Salut Arnout, le ministre hongrois des Affaires étrangères était à Moscou hier et a demandé aux Russes plus de gaz. D’où vient cette demande frappante?

« Comme dans le reste de l’Europe, les prix de l’énergie ont énormément augmenté en Hongrie. Depuis la semaine dernière, le ministre hongrois des Affaires étrangères Péter Szijjártó a un mandat spécial pour exploiter les réserves de gaz ailleurs. Son mandat est le résultat de l’urgence énergétique déclarée par le Premier ministre hongrois Viktor Orbán.

« Le pays n’a pas accès aux ports maritimes et ne peut s’approvisionner en gaz que par des gazoducs terrestres. Afin de maintenir le prix bas, elle doit donc chercher de l’énergie sur le continent. Malgré la guerre en Ukraine, les Hongrois n’ont pas peur de se tourner à nouveau vers la Russie, même si c’est contre la jambe douloureuse de l’Union européenne. À Moscou, le ministre des Affaires étrangères Szijjártó a demandé à son homologue russe Lavrov d’augmenter considérablement l’approvisionnement en gaz. Lavrov a dit qu’il examinerait les possibilités.

Pourquoi Orbán est-il prêt à approfondir ses relations avec les dirigeants européens pour le gaz russe ?

« Les bas prix de l’énergie pour les ménages sont le joyau de la couronne d’Orbán depuis une dizaine d’années maintenant. Maintenant que les prix ont grimpé en flèche, il devient de plus en plus difficile de les maintenir artificiellement bas. Dès le mois d’août, les personnes qui dépassent la consommation moyenne devront payer sept fois plus pour le gaz et deux fois plus pour l’électricité. Cela montre à quel point les prix artificiels et réels sont éloignés.

« De plus, il ne reste plus d’argent pour compenser la différence de prix. La Hongrie attend toujours de l’argent de l’UE. Par exemple, les Hongrois recevraient des milliards du fonds de relance corona, mais la Commission européenne souhaite d’abord que le gouvernement améliore l’État de droit. Il en va de même pour les milliards du budget pluriannuel. La Commission européenne ne veut pas qu’il soit dépensé de manière inappropriée en raison de préoccupations concernant la corruption généralisée.

« Qu’Orbán soit un poutine qui regarde Moscou est trop simple. Il veut surtout éviter de faire payer encore plus les ménages. La classe moyenne de son pays le soutient en échange de la stabilité économique. Orbán est déjà contraint de prendre des mesures impopulaires qui conduisent à des protestations en raison de la détérioration de la situation économique. Il est donc sous pression.

Le gouvernement hongrois ne se soucie-t-il pas que les Russes mènent une guerre dans l’Ukraine voisine ?

« L’histoire d’Orbán a toujours été que la Hongrie est un pays entre l’Est et l’Ouest et qu’ils devraient continuer à faire des affaires avec les deux. Cela est vrai même en temps de guerre. Dans les médias hongrois, qui sont directement ou indirectement affiliés à 80 à 85 % au gouvernement, la ligne a longtemps été que la Hongrie n’est pas partie à ce conflit et que les Hongrois ne devraient pas en souffrir.

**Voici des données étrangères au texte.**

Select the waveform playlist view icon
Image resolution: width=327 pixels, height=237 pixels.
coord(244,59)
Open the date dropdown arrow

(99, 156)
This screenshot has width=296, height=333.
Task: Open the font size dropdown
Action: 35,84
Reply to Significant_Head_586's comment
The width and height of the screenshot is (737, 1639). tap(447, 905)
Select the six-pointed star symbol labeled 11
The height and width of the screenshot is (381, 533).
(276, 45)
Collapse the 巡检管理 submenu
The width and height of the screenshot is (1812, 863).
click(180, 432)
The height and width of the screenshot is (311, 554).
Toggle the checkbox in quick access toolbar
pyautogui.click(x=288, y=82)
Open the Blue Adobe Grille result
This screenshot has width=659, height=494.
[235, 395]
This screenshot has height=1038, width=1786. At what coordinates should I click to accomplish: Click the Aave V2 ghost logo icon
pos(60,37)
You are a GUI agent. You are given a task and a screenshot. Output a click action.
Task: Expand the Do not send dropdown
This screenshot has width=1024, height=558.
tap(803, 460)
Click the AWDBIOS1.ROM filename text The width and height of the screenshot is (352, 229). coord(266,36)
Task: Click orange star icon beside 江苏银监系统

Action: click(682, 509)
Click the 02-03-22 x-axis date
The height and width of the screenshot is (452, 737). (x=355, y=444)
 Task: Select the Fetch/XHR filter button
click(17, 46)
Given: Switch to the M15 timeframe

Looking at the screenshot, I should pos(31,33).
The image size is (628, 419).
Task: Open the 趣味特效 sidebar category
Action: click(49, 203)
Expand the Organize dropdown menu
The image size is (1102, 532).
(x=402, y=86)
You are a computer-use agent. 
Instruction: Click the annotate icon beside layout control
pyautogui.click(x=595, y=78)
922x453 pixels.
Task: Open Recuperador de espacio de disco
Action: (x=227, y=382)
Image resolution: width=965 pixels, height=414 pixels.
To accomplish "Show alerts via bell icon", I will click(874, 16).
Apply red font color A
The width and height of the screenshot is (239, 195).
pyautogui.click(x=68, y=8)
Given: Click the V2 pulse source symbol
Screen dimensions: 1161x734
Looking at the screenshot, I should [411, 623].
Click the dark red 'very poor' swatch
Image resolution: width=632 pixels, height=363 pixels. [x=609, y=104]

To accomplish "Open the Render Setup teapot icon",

« C’est bien sûr frappant quand on regarde les autres pays voisins de l’Ukraine. La Pologne est très différente. Là-bas, ils sont militants, ils font tout pour soutenir les Ukrainiens et ils sont prêts à baisser les bras économiquement.

« Pour l’Europe, il est particulièrement problématique qu’Orbán coupe les relations diplomatiques avec les Russes alors que le reste de l’UE lui a presque complètement tourné le dos. L’Union européenne préfère voir tous les nez dans la même direction, mais la Hongrie ne le souhaite pas.

L’UE peut-elle encore prendre position contre les Russes si l’un de ses États membres mendie du gaz à Moscou ?

« Cette décision des Hongrois aura de toute façon des conséquences : ils ont vraiment mis les choses à cran. La Hongrie a également réussi à atténuer les mesures il y a environ deux mois, lorsque les États membres négociaient un sixième paquet de sanctions contre la Russie. L’unanimité européenne dans la riposte contre les Russes a déjà pris un bon coup.

« Et maintenant, l’Europe doit à nouveau faire face à cela. Il est déjà assez difficile de mettre tout le monde en Europe dans la même direction sans Orbán. Peut-être que les autres États membres réussiront encore à faire avancer la Hongrie et que le pays veut simplement imposer un meilleur accord. Mais la visite du ministre des Affaires étrangères à Moscou n’arrange rien. La Hongrie vise donc à nouveau l’escalade avec Bruxelles.